To mark this milestone, Delhi-based curator Mayank Mansingh Kaul is putting together a retrospective of their work in the coming months, “not exactly like a chronology, but to highlight recurring visual and material ideas that the brand has consistently returned to”, says Kaul.
Reflecting on their path, and that of the larger designer community, Abraham and Thakore are aware of how they situate themselves in the larger fashion landscape of India. “The designer industry is just a drop in the ocean. But it’s influential. Definitely much more influential than its size. Go to Chandni Chowk and you’ll find half the guys are copying Sabyasachi,” says Abraham. Their own black and white signature aesthetic is ubiquitous.

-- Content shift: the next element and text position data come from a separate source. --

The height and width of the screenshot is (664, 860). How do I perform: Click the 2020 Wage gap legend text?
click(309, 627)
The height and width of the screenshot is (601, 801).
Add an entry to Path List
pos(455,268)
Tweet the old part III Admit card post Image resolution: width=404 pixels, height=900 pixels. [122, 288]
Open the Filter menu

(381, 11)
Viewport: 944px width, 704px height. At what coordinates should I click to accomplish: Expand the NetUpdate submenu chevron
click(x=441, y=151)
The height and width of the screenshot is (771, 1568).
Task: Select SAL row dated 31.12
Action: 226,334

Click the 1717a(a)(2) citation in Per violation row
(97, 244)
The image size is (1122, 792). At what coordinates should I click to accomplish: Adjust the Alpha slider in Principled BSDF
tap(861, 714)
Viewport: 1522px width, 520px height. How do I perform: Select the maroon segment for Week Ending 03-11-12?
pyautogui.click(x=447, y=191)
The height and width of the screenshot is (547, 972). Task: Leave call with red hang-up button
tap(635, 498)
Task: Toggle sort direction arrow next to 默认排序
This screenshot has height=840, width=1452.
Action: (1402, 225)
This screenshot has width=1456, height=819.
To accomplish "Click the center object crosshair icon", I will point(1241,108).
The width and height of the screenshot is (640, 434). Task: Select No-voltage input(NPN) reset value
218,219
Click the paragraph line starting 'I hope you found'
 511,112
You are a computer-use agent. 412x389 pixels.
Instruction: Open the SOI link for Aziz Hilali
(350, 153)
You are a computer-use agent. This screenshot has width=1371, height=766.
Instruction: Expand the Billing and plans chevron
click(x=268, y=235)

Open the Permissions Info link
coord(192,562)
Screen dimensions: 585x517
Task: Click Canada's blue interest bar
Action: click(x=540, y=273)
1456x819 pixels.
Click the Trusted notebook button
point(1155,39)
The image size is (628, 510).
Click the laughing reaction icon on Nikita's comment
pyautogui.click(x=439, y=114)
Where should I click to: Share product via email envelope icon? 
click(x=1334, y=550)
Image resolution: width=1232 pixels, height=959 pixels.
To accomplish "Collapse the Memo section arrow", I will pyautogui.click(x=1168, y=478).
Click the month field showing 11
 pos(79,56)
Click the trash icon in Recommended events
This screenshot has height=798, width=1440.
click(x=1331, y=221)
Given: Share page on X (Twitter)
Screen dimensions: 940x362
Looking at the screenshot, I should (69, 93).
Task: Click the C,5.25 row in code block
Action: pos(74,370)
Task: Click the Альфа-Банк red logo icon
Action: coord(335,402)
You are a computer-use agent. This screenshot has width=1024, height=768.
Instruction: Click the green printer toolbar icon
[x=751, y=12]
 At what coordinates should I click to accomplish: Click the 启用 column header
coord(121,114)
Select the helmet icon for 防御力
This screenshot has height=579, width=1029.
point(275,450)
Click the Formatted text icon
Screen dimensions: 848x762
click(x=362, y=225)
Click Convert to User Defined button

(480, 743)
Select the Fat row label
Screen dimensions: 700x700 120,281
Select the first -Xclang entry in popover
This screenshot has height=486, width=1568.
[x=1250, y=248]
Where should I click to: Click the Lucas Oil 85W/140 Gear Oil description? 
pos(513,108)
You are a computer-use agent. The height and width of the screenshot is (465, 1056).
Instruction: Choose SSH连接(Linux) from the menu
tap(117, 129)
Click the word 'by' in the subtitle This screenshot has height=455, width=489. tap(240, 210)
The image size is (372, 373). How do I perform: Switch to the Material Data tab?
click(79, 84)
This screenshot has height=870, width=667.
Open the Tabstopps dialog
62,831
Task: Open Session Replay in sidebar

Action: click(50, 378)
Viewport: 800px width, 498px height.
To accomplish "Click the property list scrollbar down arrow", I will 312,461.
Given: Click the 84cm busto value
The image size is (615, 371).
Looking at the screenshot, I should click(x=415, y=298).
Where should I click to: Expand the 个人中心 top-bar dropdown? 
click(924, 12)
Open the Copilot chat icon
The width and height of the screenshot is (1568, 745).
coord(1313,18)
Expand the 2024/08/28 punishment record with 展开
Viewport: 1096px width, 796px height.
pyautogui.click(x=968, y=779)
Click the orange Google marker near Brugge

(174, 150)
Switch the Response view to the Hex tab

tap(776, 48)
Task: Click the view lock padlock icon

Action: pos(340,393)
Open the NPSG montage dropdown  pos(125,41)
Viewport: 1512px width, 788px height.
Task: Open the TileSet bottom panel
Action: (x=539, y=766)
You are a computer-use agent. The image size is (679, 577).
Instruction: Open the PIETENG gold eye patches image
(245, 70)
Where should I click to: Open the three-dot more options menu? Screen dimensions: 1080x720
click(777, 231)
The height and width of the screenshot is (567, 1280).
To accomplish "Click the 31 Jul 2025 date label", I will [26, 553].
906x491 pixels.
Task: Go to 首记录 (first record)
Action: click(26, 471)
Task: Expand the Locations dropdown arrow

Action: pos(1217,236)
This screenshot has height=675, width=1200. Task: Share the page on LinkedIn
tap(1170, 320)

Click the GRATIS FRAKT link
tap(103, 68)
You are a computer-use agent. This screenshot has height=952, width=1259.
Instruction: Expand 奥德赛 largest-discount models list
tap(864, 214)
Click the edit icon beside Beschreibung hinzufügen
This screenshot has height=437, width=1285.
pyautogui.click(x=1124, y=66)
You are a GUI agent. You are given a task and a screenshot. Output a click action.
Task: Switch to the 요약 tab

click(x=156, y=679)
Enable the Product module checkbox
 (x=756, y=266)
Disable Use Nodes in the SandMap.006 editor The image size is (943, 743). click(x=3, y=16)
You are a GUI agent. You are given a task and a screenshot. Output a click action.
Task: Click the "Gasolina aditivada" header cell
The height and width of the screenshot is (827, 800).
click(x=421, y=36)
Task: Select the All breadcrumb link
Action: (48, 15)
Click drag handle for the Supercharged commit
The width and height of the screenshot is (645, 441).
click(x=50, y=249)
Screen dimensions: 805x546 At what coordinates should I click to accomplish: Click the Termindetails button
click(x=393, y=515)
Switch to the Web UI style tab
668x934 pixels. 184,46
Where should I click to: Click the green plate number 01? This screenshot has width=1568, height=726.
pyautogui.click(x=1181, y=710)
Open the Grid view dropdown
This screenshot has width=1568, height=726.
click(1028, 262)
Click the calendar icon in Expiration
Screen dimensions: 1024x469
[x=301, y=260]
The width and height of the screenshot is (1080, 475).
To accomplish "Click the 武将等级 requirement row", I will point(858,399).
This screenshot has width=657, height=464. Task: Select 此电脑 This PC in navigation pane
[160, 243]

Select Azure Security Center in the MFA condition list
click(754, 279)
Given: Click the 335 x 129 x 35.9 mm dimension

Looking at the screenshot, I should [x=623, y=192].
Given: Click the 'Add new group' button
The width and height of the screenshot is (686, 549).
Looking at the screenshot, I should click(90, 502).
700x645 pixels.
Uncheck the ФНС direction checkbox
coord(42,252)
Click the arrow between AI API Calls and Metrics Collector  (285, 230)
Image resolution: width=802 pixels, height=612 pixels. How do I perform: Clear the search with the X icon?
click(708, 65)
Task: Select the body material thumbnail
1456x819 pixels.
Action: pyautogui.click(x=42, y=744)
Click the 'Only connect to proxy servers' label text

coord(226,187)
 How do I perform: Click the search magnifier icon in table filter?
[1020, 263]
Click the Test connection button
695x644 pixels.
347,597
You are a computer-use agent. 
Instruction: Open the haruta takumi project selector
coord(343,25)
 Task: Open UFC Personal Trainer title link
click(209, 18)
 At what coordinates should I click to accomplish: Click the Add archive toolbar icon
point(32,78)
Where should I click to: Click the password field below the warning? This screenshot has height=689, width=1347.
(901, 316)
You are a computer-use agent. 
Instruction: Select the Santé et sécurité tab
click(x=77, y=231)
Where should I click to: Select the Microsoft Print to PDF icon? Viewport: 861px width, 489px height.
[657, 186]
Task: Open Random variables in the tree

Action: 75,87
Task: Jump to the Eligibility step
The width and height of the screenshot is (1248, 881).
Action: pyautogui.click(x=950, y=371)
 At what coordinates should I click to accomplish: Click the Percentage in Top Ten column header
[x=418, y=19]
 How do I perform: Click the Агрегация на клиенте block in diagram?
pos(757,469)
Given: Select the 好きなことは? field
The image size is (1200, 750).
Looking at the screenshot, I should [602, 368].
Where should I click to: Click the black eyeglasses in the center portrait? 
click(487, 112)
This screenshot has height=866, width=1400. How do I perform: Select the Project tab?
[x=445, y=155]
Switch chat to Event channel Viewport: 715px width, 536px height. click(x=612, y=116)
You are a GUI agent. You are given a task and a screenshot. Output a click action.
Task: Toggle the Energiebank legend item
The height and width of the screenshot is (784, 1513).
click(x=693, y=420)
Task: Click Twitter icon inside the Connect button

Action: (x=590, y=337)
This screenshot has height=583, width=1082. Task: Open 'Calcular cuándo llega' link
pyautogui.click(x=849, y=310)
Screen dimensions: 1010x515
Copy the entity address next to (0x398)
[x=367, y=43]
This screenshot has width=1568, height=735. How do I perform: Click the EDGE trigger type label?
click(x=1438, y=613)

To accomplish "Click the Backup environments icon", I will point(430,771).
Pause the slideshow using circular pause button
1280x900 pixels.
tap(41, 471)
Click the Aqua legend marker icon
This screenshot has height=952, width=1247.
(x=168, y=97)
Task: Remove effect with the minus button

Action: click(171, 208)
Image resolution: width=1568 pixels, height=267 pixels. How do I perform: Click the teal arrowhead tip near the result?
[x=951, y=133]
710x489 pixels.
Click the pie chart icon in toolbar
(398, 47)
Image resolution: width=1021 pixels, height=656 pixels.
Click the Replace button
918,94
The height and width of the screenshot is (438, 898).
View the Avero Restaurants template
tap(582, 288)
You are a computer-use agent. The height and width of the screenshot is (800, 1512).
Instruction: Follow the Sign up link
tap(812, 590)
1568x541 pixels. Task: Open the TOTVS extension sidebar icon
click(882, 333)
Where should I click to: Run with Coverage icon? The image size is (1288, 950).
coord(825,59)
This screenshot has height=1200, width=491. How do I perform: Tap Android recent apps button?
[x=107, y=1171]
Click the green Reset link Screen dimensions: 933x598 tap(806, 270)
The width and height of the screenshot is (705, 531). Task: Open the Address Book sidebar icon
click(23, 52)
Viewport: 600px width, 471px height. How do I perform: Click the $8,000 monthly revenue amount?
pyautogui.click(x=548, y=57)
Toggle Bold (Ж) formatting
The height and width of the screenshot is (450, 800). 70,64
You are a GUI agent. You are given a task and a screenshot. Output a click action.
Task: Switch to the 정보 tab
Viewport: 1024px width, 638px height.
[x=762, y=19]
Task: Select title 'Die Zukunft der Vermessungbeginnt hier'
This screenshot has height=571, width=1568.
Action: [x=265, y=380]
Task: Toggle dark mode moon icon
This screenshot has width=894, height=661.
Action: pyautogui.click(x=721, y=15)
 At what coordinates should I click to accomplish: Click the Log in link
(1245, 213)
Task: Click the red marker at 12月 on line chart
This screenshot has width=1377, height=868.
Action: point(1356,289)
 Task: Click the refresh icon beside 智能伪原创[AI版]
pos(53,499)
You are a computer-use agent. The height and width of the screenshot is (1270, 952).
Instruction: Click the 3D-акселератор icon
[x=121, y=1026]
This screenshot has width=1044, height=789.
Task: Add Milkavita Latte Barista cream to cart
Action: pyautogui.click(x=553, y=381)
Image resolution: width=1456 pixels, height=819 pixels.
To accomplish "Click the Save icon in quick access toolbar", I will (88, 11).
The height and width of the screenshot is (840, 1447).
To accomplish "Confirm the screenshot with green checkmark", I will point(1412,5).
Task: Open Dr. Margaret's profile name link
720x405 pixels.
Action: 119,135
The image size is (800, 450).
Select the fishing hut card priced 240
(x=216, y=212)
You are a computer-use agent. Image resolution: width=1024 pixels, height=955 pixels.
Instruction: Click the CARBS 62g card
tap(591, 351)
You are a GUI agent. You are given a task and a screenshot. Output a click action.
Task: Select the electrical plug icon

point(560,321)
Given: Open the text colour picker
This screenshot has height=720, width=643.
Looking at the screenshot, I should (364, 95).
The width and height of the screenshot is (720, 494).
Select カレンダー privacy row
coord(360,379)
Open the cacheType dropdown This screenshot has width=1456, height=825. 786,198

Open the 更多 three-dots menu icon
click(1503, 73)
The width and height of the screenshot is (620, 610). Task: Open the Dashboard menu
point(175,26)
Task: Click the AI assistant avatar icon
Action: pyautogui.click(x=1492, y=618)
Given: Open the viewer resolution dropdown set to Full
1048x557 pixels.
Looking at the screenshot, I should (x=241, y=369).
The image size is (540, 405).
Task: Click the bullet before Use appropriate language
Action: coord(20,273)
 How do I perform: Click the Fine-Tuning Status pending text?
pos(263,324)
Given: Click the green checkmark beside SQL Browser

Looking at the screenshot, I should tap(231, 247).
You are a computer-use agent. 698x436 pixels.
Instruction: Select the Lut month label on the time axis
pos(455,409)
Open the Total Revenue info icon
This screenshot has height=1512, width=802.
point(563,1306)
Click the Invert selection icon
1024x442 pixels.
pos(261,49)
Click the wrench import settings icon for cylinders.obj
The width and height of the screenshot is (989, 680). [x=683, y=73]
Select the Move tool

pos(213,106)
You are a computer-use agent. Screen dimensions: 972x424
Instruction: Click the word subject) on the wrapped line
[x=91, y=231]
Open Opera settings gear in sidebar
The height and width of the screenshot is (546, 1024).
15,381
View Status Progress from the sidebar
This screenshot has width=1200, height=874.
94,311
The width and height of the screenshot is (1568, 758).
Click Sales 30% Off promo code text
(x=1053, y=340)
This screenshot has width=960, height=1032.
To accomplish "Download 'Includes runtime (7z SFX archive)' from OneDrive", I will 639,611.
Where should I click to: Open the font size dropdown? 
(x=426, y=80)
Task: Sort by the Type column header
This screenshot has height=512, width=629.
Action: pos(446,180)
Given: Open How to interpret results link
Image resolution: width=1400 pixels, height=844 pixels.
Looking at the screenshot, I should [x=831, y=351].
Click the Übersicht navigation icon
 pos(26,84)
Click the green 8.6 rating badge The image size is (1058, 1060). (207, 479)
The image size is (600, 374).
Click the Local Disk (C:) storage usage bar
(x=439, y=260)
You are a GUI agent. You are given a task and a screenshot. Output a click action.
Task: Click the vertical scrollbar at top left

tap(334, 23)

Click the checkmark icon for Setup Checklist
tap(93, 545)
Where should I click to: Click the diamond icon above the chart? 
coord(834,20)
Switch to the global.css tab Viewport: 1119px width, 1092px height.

Their commentary on what the future holds for fashion in India is more positive than critical. “All these young designers are doing such interesting work. Look at all the Lovebirds and Doodlage and those two boys from NID working with resist dye, I can’t remember their names,” says Abraham. “Interestingly, they’re all turning to handloom,” notes Thakore. “And they are looking at a space which is not the wedding market. To me, that’s very interesting,” adds Abraham.
Today, with a string of established designers like Anavila Misra, Eká by Rina Singh, péro by Aneeth Arora, Rajesh Pratap Singh (the latter two are protégés of A&T), Indian fashion may have reached a critical mass with handloom, with muted, earthy colours, creating what might best be described as understated glamour. But to be the first to do it, before its value has been established, takes a single-minded stubbornness that Abraham and Thakore have shown in great measure. They don’t quite articulate it in words, but a sense of contentment comes through. The values that they founded their label in, protected and nurtured, are emerging strongly in the fabric of fashion in India.